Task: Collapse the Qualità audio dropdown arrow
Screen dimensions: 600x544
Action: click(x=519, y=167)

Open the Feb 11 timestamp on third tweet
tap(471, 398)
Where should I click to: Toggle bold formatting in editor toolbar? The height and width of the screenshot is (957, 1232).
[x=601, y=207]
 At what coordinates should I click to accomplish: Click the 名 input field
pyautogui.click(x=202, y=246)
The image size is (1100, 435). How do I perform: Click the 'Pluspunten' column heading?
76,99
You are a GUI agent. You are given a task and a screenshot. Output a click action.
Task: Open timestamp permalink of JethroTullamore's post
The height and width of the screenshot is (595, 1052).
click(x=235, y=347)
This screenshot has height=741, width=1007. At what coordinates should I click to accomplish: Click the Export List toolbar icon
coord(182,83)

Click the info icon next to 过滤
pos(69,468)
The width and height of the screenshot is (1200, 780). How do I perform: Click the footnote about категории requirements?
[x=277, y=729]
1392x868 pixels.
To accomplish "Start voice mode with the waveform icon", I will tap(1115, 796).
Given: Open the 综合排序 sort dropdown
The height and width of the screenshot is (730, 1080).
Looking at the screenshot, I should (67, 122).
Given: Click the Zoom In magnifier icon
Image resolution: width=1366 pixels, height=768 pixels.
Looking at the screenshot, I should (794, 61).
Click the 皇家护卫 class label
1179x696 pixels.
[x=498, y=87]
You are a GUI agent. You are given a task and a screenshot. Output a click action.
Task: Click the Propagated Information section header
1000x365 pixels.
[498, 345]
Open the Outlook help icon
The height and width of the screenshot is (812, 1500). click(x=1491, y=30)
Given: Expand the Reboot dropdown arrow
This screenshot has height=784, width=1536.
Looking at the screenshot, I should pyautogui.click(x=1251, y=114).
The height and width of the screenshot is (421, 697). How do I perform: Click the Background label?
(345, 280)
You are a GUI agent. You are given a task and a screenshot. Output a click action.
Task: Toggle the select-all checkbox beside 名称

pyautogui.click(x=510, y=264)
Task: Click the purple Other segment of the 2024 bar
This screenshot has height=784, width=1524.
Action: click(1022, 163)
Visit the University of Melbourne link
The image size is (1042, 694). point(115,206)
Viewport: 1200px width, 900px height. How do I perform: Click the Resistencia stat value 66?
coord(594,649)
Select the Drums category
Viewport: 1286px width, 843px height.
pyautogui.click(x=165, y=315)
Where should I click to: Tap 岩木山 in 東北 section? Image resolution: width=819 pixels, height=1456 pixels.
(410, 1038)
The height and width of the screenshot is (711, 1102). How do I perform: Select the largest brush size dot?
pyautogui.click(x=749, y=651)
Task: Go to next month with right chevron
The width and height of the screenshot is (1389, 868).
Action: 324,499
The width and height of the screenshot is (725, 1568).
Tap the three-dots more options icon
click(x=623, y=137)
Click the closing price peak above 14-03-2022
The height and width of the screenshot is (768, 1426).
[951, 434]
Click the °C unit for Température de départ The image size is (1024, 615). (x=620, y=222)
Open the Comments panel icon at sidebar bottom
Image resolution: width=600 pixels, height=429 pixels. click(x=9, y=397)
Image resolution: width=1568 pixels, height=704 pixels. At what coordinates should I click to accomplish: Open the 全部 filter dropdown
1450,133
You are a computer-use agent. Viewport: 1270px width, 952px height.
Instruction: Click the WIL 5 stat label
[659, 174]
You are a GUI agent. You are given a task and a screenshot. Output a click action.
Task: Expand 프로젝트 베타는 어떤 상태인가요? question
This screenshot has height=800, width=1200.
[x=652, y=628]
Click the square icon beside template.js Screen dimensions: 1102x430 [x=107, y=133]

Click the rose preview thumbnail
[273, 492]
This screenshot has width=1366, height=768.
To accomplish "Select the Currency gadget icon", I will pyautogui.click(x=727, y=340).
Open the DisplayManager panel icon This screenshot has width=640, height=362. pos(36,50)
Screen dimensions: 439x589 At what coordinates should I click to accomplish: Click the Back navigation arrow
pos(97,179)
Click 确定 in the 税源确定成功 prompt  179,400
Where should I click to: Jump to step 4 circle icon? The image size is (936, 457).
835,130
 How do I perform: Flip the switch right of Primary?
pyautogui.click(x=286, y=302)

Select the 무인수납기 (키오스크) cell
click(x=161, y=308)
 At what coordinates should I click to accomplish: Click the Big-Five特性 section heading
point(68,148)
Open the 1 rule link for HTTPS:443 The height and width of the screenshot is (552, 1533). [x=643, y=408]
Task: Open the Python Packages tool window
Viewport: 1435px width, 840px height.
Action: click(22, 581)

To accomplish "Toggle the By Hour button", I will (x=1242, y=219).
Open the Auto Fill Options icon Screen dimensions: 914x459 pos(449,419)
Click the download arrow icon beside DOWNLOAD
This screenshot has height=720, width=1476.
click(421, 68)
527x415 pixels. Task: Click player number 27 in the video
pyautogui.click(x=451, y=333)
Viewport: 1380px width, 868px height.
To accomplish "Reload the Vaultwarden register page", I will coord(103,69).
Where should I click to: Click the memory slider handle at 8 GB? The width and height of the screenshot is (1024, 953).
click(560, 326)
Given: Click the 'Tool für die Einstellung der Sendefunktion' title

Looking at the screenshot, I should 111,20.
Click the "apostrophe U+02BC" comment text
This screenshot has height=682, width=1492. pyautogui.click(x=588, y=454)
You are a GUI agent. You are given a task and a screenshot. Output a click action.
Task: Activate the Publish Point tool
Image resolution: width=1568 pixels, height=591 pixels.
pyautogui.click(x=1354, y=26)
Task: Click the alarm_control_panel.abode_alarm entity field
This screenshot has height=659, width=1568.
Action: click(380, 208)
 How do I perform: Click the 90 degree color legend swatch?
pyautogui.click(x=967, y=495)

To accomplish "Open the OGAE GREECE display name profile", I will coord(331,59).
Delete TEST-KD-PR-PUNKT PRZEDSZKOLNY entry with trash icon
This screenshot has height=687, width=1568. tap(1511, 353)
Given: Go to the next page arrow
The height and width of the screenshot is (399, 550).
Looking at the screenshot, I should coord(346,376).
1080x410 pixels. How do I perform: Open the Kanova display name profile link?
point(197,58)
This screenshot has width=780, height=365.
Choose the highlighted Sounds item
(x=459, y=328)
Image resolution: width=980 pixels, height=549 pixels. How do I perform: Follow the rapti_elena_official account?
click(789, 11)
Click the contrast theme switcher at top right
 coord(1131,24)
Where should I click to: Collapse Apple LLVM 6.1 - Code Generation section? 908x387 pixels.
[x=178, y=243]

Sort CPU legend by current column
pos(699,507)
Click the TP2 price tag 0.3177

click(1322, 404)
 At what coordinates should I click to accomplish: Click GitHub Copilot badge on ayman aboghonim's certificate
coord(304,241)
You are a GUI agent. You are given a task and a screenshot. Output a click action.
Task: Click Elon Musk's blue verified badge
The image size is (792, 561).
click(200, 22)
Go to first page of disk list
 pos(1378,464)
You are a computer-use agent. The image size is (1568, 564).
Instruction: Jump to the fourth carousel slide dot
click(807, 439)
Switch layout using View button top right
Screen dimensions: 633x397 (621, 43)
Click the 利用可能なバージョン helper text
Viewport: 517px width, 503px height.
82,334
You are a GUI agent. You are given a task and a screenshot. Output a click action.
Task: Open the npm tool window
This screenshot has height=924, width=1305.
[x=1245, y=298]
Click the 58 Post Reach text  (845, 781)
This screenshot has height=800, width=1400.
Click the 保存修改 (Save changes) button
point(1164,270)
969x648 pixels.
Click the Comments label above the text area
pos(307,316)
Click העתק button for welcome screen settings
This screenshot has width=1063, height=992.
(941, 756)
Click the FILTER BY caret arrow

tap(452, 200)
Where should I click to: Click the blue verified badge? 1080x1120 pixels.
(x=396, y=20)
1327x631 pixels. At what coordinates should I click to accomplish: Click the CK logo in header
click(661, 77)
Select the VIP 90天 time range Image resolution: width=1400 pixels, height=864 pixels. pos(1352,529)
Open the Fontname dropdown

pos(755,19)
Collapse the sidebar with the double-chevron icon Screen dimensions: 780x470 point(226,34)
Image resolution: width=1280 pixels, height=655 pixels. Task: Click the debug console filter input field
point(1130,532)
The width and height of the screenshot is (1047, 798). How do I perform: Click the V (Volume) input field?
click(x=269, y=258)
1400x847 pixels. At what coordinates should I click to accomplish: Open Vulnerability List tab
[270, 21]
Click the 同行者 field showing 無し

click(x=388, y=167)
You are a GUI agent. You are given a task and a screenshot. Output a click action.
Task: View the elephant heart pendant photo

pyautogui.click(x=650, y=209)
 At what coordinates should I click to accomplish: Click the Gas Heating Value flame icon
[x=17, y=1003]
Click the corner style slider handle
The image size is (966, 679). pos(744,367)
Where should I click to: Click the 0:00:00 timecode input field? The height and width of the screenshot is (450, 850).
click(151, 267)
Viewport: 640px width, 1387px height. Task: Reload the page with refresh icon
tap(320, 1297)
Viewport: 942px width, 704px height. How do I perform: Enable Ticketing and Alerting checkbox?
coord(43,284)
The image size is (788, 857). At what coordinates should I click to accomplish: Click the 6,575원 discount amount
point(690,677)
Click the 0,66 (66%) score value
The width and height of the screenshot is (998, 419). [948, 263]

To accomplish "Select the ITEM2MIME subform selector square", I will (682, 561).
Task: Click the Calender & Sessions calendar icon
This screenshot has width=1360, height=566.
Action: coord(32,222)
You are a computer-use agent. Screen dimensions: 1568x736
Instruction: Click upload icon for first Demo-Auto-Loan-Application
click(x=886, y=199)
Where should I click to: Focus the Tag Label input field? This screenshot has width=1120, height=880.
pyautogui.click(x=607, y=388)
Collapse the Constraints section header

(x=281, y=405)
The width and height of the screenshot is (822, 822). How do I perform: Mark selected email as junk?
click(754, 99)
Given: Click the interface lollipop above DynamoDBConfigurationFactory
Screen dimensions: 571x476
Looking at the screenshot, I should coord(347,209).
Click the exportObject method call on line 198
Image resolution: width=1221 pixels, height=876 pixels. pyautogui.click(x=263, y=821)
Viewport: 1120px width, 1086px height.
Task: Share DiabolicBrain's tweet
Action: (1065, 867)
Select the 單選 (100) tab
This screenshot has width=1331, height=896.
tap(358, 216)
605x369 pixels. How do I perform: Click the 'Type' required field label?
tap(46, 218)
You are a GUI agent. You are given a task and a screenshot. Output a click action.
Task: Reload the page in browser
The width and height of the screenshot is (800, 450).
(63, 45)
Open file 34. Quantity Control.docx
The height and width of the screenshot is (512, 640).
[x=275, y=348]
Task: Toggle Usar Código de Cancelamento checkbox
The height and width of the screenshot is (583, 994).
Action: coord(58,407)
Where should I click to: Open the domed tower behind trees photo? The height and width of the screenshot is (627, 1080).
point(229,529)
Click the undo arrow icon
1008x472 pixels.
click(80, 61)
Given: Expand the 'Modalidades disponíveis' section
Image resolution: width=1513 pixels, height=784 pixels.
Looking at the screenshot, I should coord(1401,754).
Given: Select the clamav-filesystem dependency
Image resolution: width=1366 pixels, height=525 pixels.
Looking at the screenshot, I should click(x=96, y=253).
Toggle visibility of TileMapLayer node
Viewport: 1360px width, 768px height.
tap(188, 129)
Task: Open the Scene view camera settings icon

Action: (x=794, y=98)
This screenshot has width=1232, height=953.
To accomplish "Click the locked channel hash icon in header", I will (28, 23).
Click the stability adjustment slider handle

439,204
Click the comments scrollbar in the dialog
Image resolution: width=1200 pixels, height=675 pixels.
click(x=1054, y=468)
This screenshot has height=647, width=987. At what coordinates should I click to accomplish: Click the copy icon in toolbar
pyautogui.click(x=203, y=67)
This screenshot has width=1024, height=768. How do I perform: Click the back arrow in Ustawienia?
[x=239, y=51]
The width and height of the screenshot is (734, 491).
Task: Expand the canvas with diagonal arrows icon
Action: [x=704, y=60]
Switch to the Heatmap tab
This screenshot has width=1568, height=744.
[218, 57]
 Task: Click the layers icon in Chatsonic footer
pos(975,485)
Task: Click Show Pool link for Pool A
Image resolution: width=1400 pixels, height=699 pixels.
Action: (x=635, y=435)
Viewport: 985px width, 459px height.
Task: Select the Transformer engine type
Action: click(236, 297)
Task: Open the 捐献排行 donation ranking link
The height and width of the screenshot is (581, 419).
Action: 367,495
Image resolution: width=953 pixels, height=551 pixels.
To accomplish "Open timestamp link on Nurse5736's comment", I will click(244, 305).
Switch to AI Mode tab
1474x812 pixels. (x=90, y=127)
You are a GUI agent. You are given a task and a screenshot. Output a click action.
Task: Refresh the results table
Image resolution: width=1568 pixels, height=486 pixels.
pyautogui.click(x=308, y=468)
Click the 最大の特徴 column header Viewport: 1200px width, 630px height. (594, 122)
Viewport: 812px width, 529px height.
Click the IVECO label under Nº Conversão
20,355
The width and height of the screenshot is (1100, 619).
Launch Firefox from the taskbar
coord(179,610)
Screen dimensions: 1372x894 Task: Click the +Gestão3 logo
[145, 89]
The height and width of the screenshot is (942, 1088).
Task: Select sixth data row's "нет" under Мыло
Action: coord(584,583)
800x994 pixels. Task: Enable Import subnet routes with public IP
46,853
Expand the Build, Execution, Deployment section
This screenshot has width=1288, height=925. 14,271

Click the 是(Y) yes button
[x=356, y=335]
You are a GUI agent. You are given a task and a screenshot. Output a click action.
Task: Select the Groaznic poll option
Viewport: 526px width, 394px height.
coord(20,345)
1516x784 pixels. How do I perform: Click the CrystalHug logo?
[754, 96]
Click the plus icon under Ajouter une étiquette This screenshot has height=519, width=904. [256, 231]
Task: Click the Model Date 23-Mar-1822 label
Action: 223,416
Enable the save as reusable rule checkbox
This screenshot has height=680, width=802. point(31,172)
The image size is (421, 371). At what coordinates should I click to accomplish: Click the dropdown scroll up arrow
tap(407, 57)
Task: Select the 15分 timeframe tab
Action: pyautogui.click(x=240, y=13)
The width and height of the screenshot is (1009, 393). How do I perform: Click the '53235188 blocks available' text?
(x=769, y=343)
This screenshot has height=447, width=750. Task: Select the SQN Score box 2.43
---+---
Among the entries above, copy exactly only the lines starting with the one containing "The image size is (1100, 435)." and going through the one containing "Task: Open timestamp", both ends included.

### Response
The image size is (1100, 435). How do I perform: Click the 'Pluspunten' column heading?
76,99
You are a GUI agent. You are given a task and a screenshot. Output a click action.
Task: Open timestamp permalink of JethroTullamore's post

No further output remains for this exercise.